RECORD EXCERPTS ->
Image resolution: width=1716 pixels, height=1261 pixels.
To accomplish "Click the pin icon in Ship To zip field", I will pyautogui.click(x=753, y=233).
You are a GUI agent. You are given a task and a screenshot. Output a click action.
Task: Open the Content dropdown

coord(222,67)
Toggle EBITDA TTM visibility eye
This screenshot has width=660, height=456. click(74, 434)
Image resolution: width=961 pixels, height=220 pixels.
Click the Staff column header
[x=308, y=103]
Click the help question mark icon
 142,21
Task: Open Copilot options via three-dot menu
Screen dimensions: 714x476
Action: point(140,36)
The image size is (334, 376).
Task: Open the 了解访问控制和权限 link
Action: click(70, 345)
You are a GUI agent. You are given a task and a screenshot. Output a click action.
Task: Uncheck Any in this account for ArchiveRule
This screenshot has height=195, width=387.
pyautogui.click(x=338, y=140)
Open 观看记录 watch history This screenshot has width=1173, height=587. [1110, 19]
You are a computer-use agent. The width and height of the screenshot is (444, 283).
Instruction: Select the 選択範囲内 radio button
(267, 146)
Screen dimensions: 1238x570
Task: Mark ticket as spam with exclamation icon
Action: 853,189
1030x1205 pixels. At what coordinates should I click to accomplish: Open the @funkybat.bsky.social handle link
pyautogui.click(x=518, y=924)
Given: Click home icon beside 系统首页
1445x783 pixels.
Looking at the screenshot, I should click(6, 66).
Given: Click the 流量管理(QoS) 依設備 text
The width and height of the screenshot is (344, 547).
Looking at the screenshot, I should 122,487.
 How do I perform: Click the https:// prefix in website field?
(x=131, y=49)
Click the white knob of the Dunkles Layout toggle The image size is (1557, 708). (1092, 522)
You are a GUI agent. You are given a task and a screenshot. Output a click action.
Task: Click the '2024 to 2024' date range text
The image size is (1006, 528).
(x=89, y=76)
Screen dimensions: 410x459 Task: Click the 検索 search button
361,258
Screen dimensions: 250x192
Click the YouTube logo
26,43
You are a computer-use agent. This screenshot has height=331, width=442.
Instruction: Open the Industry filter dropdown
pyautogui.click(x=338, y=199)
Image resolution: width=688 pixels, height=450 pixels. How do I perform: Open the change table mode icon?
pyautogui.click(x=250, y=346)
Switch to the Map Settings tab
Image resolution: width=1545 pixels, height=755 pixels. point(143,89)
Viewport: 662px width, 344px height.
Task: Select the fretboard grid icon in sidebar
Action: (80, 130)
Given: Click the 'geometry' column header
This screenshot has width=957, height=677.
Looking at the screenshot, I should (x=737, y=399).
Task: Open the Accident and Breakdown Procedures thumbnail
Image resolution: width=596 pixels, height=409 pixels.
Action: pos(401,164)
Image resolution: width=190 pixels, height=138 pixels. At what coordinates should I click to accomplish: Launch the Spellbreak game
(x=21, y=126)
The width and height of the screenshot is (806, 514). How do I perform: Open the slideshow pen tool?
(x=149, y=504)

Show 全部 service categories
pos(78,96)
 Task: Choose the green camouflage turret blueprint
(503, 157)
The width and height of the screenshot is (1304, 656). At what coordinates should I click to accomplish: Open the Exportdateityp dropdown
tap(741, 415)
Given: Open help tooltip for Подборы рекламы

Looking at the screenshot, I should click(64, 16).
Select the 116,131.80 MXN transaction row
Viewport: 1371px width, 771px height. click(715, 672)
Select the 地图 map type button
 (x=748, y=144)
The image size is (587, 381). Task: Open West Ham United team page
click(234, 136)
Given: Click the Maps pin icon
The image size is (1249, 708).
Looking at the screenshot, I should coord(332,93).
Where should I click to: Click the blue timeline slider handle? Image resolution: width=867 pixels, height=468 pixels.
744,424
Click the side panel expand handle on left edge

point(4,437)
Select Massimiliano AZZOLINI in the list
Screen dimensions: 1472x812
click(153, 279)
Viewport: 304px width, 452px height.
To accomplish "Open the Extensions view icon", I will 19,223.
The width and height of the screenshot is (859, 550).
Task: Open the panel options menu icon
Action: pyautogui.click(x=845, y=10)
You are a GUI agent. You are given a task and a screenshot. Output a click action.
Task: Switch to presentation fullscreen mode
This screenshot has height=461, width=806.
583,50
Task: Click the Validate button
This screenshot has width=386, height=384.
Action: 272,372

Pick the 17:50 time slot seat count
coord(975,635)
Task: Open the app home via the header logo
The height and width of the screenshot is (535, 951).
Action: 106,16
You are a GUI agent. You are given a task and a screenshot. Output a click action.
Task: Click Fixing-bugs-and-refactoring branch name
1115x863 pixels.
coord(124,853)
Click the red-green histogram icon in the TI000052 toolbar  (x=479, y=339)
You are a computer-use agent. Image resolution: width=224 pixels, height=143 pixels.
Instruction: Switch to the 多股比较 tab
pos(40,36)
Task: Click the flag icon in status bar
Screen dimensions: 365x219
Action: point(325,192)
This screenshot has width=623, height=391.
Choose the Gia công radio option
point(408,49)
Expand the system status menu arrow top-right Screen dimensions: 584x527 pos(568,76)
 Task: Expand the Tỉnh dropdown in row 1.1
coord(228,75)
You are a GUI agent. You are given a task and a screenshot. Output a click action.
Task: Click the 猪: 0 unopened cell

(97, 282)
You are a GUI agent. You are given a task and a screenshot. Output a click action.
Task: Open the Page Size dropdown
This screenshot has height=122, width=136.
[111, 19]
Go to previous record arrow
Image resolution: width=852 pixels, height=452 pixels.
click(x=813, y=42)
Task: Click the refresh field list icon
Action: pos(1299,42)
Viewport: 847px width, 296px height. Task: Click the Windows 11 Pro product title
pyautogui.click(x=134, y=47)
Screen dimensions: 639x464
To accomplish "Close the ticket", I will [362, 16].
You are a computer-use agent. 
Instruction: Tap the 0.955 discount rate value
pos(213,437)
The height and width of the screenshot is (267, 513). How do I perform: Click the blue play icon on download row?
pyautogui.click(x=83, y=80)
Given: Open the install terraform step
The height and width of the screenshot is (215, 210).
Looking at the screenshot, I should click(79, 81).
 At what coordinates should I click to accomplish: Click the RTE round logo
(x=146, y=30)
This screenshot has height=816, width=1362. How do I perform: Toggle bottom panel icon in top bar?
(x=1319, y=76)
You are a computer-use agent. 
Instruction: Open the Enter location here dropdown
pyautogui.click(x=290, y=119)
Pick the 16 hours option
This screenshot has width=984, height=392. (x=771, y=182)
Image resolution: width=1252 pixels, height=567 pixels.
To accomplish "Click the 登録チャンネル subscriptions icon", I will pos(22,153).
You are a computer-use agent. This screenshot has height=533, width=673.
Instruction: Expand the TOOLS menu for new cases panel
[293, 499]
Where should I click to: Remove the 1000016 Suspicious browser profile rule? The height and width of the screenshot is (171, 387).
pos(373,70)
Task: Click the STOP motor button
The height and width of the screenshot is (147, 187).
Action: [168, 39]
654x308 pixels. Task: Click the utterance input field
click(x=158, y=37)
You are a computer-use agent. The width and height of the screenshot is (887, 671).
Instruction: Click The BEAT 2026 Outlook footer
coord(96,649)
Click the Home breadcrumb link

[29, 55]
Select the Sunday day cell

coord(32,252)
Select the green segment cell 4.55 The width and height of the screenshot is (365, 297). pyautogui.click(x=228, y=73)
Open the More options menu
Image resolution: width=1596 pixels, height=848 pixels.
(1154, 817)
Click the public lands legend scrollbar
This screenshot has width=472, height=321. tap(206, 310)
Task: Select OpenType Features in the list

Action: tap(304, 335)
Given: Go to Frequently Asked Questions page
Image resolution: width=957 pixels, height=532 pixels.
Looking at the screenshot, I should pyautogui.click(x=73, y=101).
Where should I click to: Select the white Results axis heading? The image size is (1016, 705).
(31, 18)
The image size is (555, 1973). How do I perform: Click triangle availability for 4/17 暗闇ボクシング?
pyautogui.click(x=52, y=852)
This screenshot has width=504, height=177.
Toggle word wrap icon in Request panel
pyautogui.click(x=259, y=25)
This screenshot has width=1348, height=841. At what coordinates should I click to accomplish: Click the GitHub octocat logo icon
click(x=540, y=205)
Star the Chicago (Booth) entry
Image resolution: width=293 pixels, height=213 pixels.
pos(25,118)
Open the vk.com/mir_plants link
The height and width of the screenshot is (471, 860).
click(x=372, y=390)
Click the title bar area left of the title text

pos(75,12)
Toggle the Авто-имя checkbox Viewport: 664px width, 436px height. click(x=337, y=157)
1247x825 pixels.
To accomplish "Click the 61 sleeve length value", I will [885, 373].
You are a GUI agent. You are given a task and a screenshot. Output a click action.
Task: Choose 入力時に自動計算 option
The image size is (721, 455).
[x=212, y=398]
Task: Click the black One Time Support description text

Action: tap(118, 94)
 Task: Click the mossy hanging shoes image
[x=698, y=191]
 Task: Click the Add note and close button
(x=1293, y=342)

WHAT TO WORK ON -> Show every line of the data above that contains the word "perform".

RESULT OF THIS EXERCISE ->
 How do I perform: Click the https:// prefix in website field?
Image resolution: width=688 pixels, height=450 pixels. How do I perform: Open the change table mode icon?
The width and height of the screenshot is (806, 514). How do I perform: Open the slideshow pen tool?
The height and width of the screenshot is (267, 513). How do I perform: Click the blue play icon on download row?
This screenshot has height=816, width=1362. How do I perform: Toggle bottom panel icon in top bar?
The image size is (555, 1973). How do I perform: Click triangle availability for 4/17 暗闇ボクシング?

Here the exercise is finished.